In KSTAR experiments, we found that non-local transport (NLT) is closely connected to the rotation reversal and impurity transport. We demonstrated that NLT can be controlled by ECH, and the intrinsic rotation and impurity dynamics follow the change in NLT. Supersonic molecular beam injection (SMBI) was used to induce the cooling of edge electrons. The cut-off density for NLT can be significantly extended by ECH. Without ECH, NLT disappears as the line averaged density ne increases above 1.5×10^19m^(-3). By applying ECH, NLT reappears with the ne =2.4×10^19 m^(-3). The ion temperature profiles show little changes. But the electron temperature profiles are significantly changed by ECH, and core toroidal rotation also changes from counter-current in OH plasma to co-current direction in ECH plasma. The carbon impurity profile becomes hollow by ECH. We investigated the fluctuation characters of these ECH and OH plasmas by 2D diagnostics in KSTAR. Although sawtooth exists during NLT in the ECH plasma, 2D ECEI images show that NLT pattern is not rotating in time. Poloidal flow of core plasma estimated from ECEI is in electron diamagnetic direction in ECH plasma. The ECEI results indicate that the correlation between NLT and conventional MHD activity is weak. The MIR and BES results show that the auto-power spectra of density fluctuation are almost the same in outer region for ECH and OH plasma. In the core region, the power spectra of the density fluctuation of ECH plasma are broader than those of OH plasma. The discrepancy in the density power spectra of ECH and OH plasma increases with frequency.

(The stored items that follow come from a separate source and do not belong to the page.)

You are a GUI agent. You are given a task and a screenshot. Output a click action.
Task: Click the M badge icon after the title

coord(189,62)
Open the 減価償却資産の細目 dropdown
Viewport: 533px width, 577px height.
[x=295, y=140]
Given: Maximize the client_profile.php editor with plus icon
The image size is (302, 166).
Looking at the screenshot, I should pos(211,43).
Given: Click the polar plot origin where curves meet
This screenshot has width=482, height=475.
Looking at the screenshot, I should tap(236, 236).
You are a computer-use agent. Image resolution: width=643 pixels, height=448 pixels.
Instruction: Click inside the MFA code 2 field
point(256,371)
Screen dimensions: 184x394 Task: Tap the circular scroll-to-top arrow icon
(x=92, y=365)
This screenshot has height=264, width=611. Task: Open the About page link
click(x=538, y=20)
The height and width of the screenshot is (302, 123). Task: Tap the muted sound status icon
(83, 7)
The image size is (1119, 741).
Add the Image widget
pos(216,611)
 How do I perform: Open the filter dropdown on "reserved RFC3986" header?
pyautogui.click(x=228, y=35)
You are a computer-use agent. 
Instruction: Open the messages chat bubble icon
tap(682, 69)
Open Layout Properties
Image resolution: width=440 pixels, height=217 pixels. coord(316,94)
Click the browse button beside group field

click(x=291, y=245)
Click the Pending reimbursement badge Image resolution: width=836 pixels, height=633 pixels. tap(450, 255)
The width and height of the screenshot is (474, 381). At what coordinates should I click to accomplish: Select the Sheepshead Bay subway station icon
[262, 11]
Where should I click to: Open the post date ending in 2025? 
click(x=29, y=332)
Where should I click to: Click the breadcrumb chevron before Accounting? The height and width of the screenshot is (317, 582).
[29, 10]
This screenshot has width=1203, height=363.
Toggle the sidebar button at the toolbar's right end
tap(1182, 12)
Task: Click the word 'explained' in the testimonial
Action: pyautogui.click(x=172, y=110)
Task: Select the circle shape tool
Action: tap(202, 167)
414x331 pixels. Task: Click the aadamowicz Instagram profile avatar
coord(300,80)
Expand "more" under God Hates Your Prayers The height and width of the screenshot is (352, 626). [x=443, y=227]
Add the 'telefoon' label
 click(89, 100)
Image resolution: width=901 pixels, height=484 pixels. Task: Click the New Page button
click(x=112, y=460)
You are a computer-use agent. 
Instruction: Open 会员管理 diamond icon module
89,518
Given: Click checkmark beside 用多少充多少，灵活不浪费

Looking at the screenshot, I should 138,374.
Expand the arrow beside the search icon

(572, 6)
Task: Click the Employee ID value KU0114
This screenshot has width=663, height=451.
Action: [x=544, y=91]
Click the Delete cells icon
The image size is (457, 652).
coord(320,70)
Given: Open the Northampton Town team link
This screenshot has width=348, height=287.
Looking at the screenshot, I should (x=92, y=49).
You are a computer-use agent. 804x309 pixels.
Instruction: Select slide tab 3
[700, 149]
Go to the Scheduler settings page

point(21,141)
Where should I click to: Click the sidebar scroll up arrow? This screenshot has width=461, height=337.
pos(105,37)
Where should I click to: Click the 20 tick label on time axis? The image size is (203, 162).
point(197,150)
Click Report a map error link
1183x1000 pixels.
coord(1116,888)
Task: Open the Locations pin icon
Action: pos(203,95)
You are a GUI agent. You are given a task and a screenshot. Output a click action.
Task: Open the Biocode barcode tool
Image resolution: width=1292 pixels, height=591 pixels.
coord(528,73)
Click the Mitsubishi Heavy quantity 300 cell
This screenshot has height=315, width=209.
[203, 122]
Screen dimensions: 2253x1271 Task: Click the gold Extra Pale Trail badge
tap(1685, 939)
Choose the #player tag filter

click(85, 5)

All these observations in macroscopic parameters and micro fluctuations suggest a possible link between the macro phenomena and the structural changes in micro-fluctuations. One theoretical hypothesis to explain the cutoff density for NLT is the transition of dominant fluctuation mode from ion temperature gradient (ITG) mode to trapped electron mode (TEM). The rotation reversal can be also explained by the transition of fluctuation mode. The increase of the cut-off density for NLT by ECH supports this theoretical hypothesis. A preliminary gyrokinetic analysis indicates that the ECH drives strong TEM instabilities in the core region. These efforts will build a concrete physical picture to unify NLT and intrinsic rotation with the dynamics of microscopic turbulence.